(WHAT IS EXPECTED): Copying task for the records below: reproduce each one exactly and drop the pictures.

(Stored records):
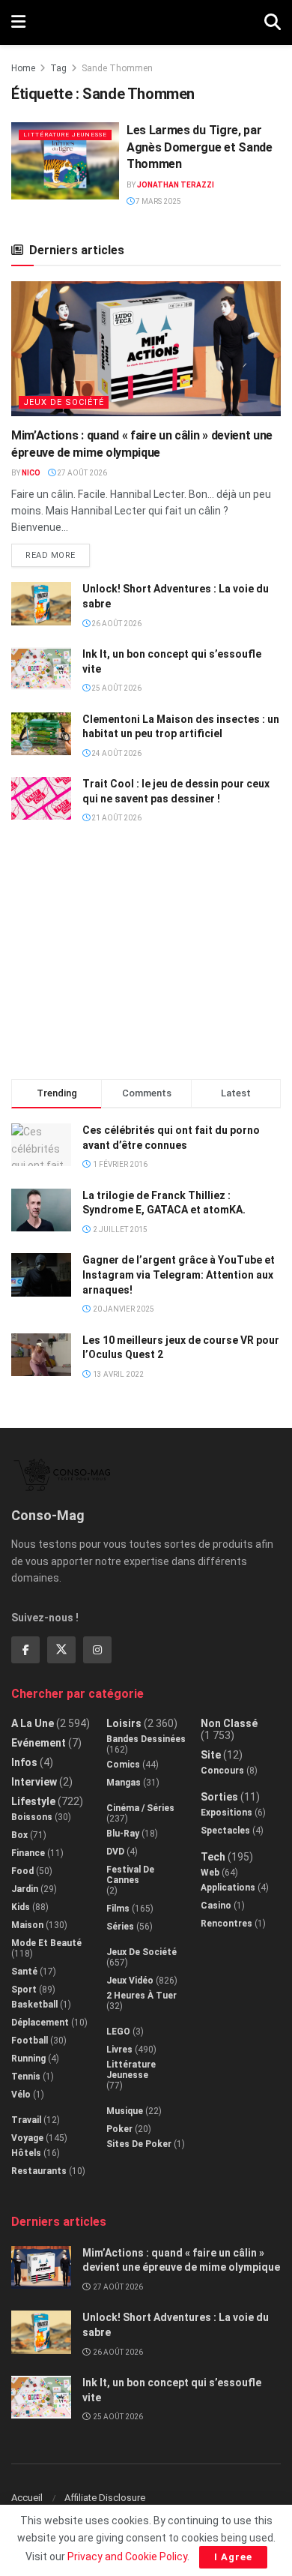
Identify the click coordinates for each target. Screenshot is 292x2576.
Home (23, 68)
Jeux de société (63, 402)
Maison (27, 1925)
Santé (24, 1971)
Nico (31, 473)
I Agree (233, 2557)
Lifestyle (33, 1801)
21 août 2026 (116, 818)
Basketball (34, 2004)
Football (29, 2040)
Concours (222, 1770)
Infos (24, 1762)
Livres (119, 2049)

(SOLUTION TO THIS PROBLEM):
Identify the click coordinates for each target. Screenshot is 292x2576.
Home (23, 68)
Jeux de société (63, 402)
Maison (27, 1925)
Santé (24, 1971)
Nico (31, 473)
I Agree (233, 2557)
Lifestyle (33, 1801)
21 août 2026 (116, 818)
Basketball (34, 2004)
Football (29, 2040)
Concours (222, 1770)
Infos (24, 1762)
Livres (119, 2049)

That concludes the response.